Should I run my own DNS service with BIND9?
I am looking for advice on the best options to configure the web server. The situation is that I have a few domain names registered with a registrar that allows me to add/edit sub-domains, A-Records, CNAMEs, and MX Records.
One question I have is should I set up and use my own DNS server on my Linode 360 account? Or should I continue on using the Linode name servers in place of the registrar's and forward the domains with a CNAME? What are the benefits and drawbacks of running my own DNS server?
Another question is security. As mentioned, I have set up a LAMP server before, but they are behind corporate firewalls, so there has not been any effort put into locking them down aside from changing default password settings for MySQL. Since the Ubuntu LAMP server comes with all ports shut down except those required to host a web site, I have read that there is no reason for any firewall. Is this correct?
Any other suggestions and or opinions greatly appreciated.
Thanks
6 Replies
@kpm:
I am looking for advice on the best options to configure the web server. The situation is that I have a few domain names registered with a registrar that allows me to add/edit sub-domains, A-Records, CNAMEs, and MX Records.
One question I have is should I set up and use my own DNS server on my Linode 360 account? Or should I continue on using the Linode name servers in place of the registrar's and forward the domains with a CNAME? What are the benefits and drawbacks of running my own DNS server?

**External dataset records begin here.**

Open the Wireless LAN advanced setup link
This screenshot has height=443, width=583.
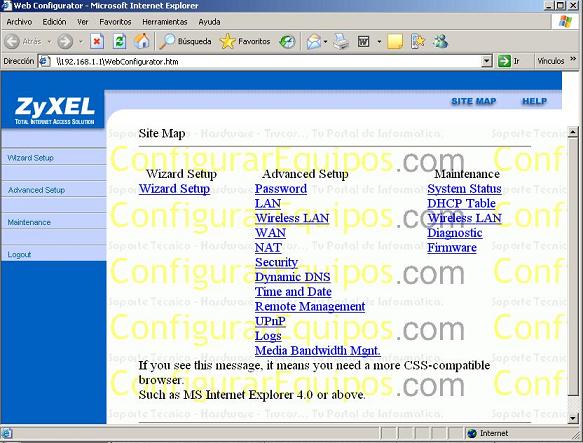pyautogui.click(x=292, y=218)
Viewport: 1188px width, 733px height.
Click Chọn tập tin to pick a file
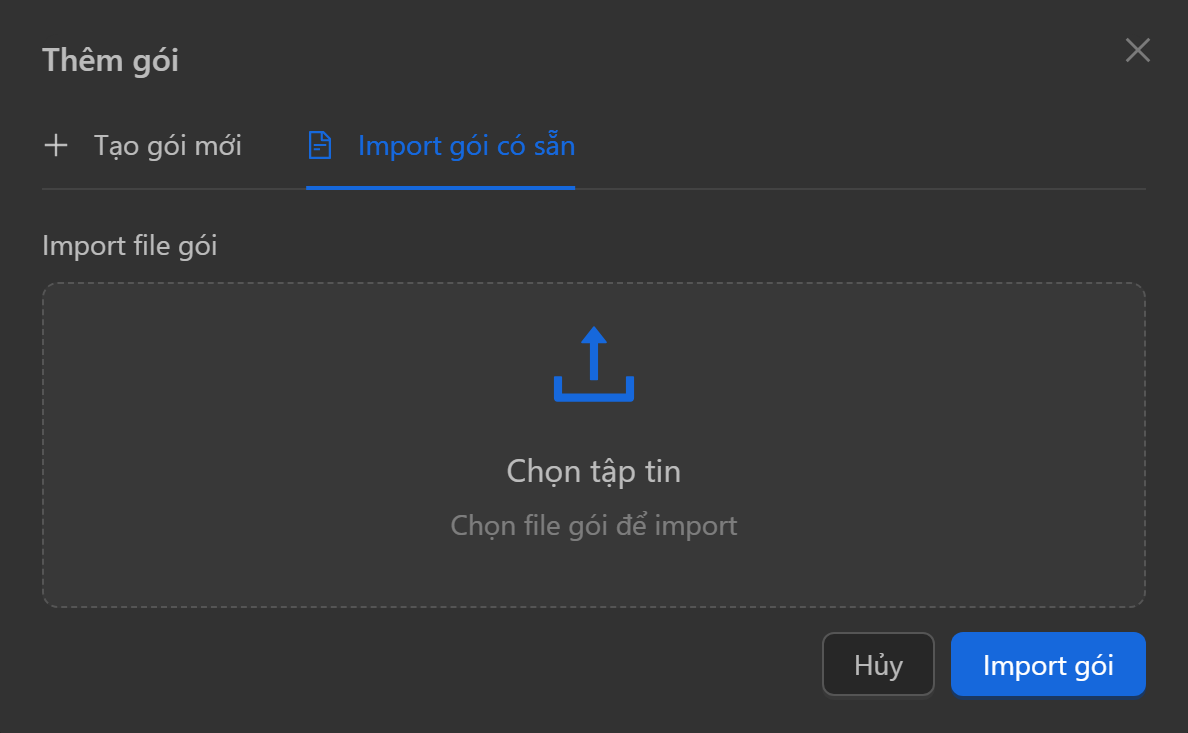pos(593,470)
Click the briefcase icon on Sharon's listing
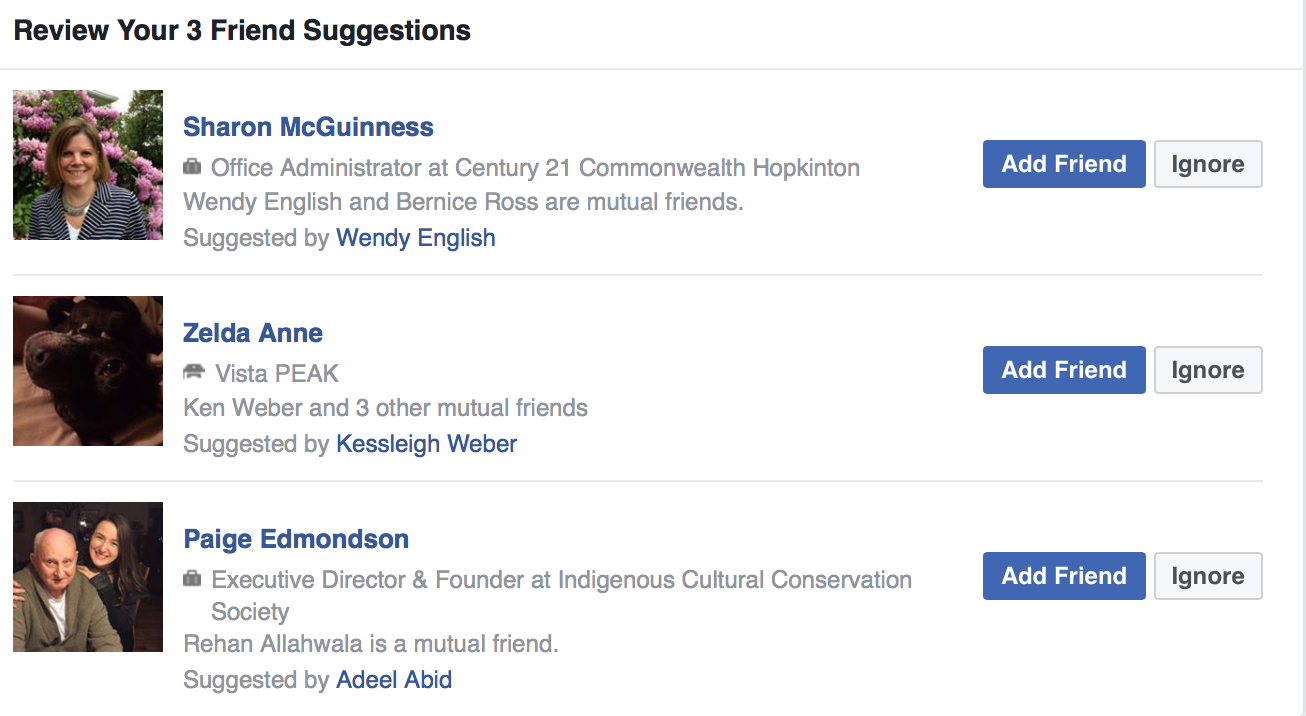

I think the two biggest drawbacks of running your own DNS server are (a) the headache/outages when you have to change name server IPs and (b) BIND security.
When space opens up, I will be moving my Linode to a datacenter closer to my new home, which requires a new IP address. There is at least 1 - 2 days of confusion when a name server's IP is updated. This can mean lost or delayed email and an unreachable host. IMHO, you want to go through this pain as infrequently as possible.
On security, inevitably someone finds another remotely-exploitable security hole in BIND. If you eliminate a daemon, it's just one less thing to think about and maintain (and if you happen to be traveling in Tibet when the hole is discovered, you don't have to worry so much).
> When space opens up, I will be moving my Linode to a datacenter closer to my new home, which requires a new IP address. There is at least 1 - 2 days of confusion when a name server's IP is updated. This can mean lost or delayed email and an unreachable host.
This is why you have backup DNS servers, so long as those are running at the same addresses you won't have any DNS issues during the transition. If you have services that are only running on your Linode and you change IP addresses, yes, you will have some downtime.
To answer your question, the only reason I run my own DNS server is because I'm using features that aren't offered by the various DNS providers out there. This includes LOC, SRV, and AAAA (IPv6) records, along with dynamic DNS. The other advantage is this allows you to easily change your (backup) DNS provider without having to re-enter all of your DNS entries via a web interface. I guess this ties into the bulk updates argument as well.
Drawbacks, its ugly and more complex. BIND is not very user friendly when it comes to telling that you have a problem with your config files. And yes it has a history of security issues, but they will get fixed just like any other packages you have installed, be sure to get your updates. But you don't have to use BIND, there are other nameservers you can run on Linux that might not be as painful.
If you screw up your DNS it just doesn't work, if you screw up your mail server you become an open relay and a potential spammer. This terrified me more than a busted DNS server, yet no one seem to have an issue with setting up their own mail server.
I find this logic strange.
Mail, on the other hand, has huge policy and privacy issues. I'd guess a lot of us have been burned by ISP mail servers, and simply don't (or won't) trust anyone else to do it the way we want it done. So while it requires more knowledge and effort to run a mail server than a DNS server, the (perceived) benefit is also much higher.
But instead of running my own dns and smtp services, I chose not to do it. DNS is provided by the registrar and mail is handled by Google via Google Apps. This way I am only focusing on the http service, maintenance seems much easier from this point.
I can't tell if this is a reliable solution but I am giving it a shot and see if it works.